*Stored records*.
════════
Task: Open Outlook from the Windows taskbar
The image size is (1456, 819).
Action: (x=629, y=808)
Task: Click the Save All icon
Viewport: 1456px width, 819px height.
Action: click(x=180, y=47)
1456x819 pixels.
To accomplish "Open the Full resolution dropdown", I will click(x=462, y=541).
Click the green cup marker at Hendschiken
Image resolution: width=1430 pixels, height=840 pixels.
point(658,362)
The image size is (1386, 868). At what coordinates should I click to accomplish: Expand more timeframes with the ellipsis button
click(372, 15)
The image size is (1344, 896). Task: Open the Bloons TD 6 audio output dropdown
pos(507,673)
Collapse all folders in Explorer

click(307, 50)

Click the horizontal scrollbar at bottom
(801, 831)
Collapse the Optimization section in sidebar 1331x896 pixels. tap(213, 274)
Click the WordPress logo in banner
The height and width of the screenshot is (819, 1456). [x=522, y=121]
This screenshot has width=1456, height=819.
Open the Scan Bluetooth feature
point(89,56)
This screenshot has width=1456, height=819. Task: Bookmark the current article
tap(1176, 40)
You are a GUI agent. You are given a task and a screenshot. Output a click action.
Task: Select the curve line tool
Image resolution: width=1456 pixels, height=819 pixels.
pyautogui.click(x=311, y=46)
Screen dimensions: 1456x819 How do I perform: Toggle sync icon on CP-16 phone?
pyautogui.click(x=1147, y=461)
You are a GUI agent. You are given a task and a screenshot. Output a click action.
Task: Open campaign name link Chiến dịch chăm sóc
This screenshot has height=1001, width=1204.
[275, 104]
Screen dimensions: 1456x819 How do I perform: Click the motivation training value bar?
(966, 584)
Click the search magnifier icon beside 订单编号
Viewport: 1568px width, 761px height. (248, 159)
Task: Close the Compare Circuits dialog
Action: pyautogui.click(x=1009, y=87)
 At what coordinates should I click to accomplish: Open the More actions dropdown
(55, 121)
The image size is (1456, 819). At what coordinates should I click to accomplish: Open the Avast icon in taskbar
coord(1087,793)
════════
*What you have to do*.
Transcribe all of the records above without altering anything.

*Output for this task*.
Task: Open Outlook from the Windows taskbar
The image size is (1456, 819).
Action: (x=629, y=808)
Task: Click the Save All icon
Viewport: 1456px width, 819px height.
Action: click(x=180, y=47)
1456x819 pixels.
To accomplish "Open the Full resolution dropdown", I will click(x=462, y=541).
Click the green cup marker at Hendschiken
Image resolution: width=1430 pixels, height=840 pixels.
point(658,362)
The image size is (1386, 868). At what coordinates should I click to accomplish: Expand more timeframes with the ellipsis button
click(372, 15)
The image size is (1344, 896). Task: Open the Bloons TD 6 audio output dropdown
pos(507,673)
Collapse all folders in Explorer

click(307, 50)

Click the horizontal scrollbar at bottom
(801, 831)
Collapse the Optimization section in sidebar 1331x896 pixels. tap(213, 274)
Click the WordPress logo in banner
The height and width of the screenshot is (819, 1456). [x=522, y=121]
This screenshot has width=1456, height=819.
Open the Scan Bluetooth feature
point(89,56)
This screenshot has width=1456, height=819. Task: Bookmark the current article
tap(1176, 40)
You are a GUI agent. You are given a task and a screenshot. Output a click action.
Task: Select the curve line tool
Image resolution: width=1456 pixels, height=819 pixels.
pyautogui.click(x=311, y=46)
Screen dimensions: 1456x819 How do I perform: Toggle sync icon on CP-16 phone?
pyautogui.click(x=1147, y=461)
You are a GUI agent. You are given a task and a screenshot. Output a click action.
Task: Open campaign name link Chiến dịch chăm sóc
This screenshot has height=1001, width=1204.
[275, 104]
Screen dimensions: 1456x819 How do I perform: Click the motivation training value bar?
(966, 584)
Click the search magnifier icon beside 订单编号
Viewport: 1568px width, 761px height. (248, 159)
Task: Close the Compare Circuits dialog
Action: pyautogui.click(x=1009, y=87)
 At what coordinates should I click to accomplish: Open the More actions dropdown
(55, 121)
The image size is (1456, 819). At what coordinates should I click to accomplish: Open the Avast icon in taskbar
coord(1087,793)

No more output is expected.